▶ Explore the material:
[a] In the abstract on ulcerative colitis organoids, what was used to mimic UC in the cultured colonic organoids?
[b] Using the abstract on ulcerative colitis organoids, explain why UC therapy aims for mucosal healing.
[c] Write the next part of the abstract on ulcerative colitis organoids, picking up after its methods section.

Establishment of a system to evaluate the therapeutic effect and the dynamics of an investigational drug on ulcerative colitis using human colonic organoids.
J Gastroenterol. 2019 Jan 01;:
Authors: Nishimura R, Shirasaki T, Tsuchiya K, Miyake Y, Watanabe Y, Hibiya S, Watanabe S, Nakamura T, Watanabe M
BACKGROUND: Ulcerative colitis (UC) is a chronic inflammatory disease of the colon with an intractable, recurrent course. The goal of UC therapy is to target mucosal healing because immune-suppressive therapy for UC frequently results in relapse. However, few drugs directly target mucosal healing. We, therefore, aim to evaluate the therapeutic effect of an investigational drug on intestinal epithelial cells in an in vitro UC model using human colonic organoids.
METHODS: Colonic organoids were isolated from human colon and cultured. A mixture of cytokines and bacterial components were used to mimic UC in humans. The effect of the investigational drug on colonic organoid was evaluated by microarray analysis and 3D immunofluorescence. The enrichment of stem cells was assessed with a colony formation assay.

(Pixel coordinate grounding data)
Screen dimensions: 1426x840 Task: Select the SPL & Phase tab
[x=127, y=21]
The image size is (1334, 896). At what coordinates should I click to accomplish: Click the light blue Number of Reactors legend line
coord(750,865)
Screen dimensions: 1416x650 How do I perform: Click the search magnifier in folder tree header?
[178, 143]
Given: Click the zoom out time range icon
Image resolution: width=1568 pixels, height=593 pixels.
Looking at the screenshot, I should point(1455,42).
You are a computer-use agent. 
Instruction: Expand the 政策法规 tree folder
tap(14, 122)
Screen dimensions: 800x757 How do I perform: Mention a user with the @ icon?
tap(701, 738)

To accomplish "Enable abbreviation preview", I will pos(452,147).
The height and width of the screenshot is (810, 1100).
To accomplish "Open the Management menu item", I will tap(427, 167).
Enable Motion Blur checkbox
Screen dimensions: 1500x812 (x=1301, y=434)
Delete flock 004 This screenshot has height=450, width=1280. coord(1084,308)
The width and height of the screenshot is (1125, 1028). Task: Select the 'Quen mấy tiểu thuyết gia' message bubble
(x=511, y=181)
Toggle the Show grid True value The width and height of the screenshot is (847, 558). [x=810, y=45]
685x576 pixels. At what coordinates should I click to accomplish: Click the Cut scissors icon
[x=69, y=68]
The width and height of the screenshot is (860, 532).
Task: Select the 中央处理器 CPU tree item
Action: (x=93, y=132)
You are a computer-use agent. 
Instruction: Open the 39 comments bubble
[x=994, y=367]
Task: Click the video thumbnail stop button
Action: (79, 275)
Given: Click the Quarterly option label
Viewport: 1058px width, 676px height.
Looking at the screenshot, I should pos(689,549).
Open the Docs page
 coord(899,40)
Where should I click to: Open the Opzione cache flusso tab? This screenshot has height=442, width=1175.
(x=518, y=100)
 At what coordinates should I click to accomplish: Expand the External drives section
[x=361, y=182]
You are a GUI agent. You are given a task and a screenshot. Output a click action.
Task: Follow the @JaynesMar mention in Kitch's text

▶ Exercise responses:
[a] A mixture of cytokines and bacterial components.

[b] The goal of UC therapy is mucosal healing because immune-suppressive therapy for UC frequently results in relapse.

[c]
RESULTS: Inflammatory stimulation resulted in a significant induction of inflammatory-related genes in colonic organoids whereas cell differentiation was suppressed. Treatment with the investigational drug KAG-308 showed reciprocal dynamics of gene expression to inflammatory stimulation, which resulted in not only the suppression of immune response but also the promotion of cellular differentiation towards secretory lineages. Moreover, SPDEF and Reg4 were identified as novel targets for the enrichment of intestinal epithelial stem cells and mucosal healing.
CONCLUSIONS: The establishment of in vitro UC model using human colonic organoid could reveal the effects and targets of investigational drugs in intestinal epithelial cells under inflammation conditions. Further maturation of this system might be more efficient to predict the effect on UC, as compared with the use of animal model, for the development of new drugs.